We argue all the time,I do alot of crying,as i feel so alone,we dont have sex anymore,my husband has been sleeping on the sofa for around two years.There have been times when I have tried to make our marriage work,by making romantic meals for us both candles,I have run a bath for my husband,when he has come home from work,put candles around the bath,lovley bath salts for him..He has never ever done anything romantic for me.I even put his bath robe in the tumble dryer in the winter so that he was warm and cosy getting out of the bath to relax in.
I asked him "Why do you not ever show me any romance"His reply was "How many couples do you see being romantic with each other after 7 years"My heart sank..I am 53 he is 52,I would still like some romance,and not feel so taken for granted.
I have been upstairs sobbing and he has known this,yet at times he is just watching tv,and eating a sandwich.Also when he is watching tv,i have tried to start a conversation up with him,and i have caught him rolling his eyes,because i have disturbed his tv viewing I have screamed at him,hit him,tried to talk to him,nothing works.I know hitting is not good,but I have got so angry at him,for making me feel so worthless.I have not behaved very well towards him in the past,as i have been so frustrated at him well...It seems he is just not caring or interested in my feelings at all.I have begged for him to listen to me,and he is either just ignoring me,watching tv,or on the computer.He even just looks at the tv guide on the tv,while i am in tears trying to talk to him.
◇ ◇ ◇ ◇ ◇ ◇ ◇
- _Complete the following_:
A) In the marriage post, list each thing the writer says they did to try to be romantic toward the husband.
B) According to the marriage post, how long has the husband been sleeping on the sofa?
Base every answer on the marriage post alone.

- _Data excerpt_:
◇ ◇ ◇ ◇ ◇ ◇ ◇
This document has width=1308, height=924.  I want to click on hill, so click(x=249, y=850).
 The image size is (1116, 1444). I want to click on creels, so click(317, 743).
◇ ◇ ◇ ◇ ◇ ◇ ◇
- _Correct answers_:
A)
- Made romantic meals for the two of them with candles
- Ran a bath for the husband when he came home from work
- Put candles around the bath
- Provided bath salts
- Warmed his bath robe in the tumble dryer in winter

B) Around two years.